* **Action item**
The records that follow are to be given again exactly.

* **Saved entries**
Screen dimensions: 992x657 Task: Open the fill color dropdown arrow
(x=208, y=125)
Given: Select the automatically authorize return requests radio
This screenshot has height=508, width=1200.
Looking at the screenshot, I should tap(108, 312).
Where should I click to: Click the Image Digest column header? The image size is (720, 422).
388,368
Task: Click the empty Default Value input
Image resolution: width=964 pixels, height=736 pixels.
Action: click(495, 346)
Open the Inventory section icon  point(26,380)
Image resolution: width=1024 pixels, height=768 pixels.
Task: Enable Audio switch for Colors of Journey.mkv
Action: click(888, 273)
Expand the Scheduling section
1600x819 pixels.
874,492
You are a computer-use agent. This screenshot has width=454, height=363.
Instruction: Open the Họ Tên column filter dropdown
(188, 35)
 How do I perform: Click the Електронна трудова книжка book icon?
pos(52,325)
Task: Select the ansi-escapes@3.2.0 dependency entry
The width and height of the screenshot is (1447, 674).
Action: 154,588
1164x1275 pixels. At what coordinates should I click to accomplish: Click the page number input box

* **Result for this task**
Screen dimensions: 992x657 Task: Open the fill color dropdown arrow
(x=208, y=125)
Given: Select the automatically authorize return requests radio
This screenshot has height=508, width=1200.
Looking at the screenshot, I should tap(108, 312).
Where should I click to: Click the Image Digest column header? The image size is (720, 422).
388,368
Task: Click the empty Default Value input
Image resolution: width=964 pixels, height=736 pixels.
Action: click(495, 346)
Open the Inventory section icon  point(26,380)
Image resolution: width=1024 pixels, height=768 pixels.
Task: Enable Audio switch for Colors of Journey.mkv
Action: click(888, 273)
Expand the Scheduling section
1600x819 pixels.
874,492
You are a computer-use agent. This screenshot has width=454, height=363.
Instruction: Open the Họ Tên column filter dropdown
(188, 35)
 How do I perform: Click the Електронна трудова книжка book icon?
pos(52,325)
Task: Select the ansi-escapes@3.2.0 dependency entry
The width and height of the screenshot is (1447, 674).
Action: 154,588
1164x1275 pixels. At what coordinates should I click to accomplish: Click the page number input box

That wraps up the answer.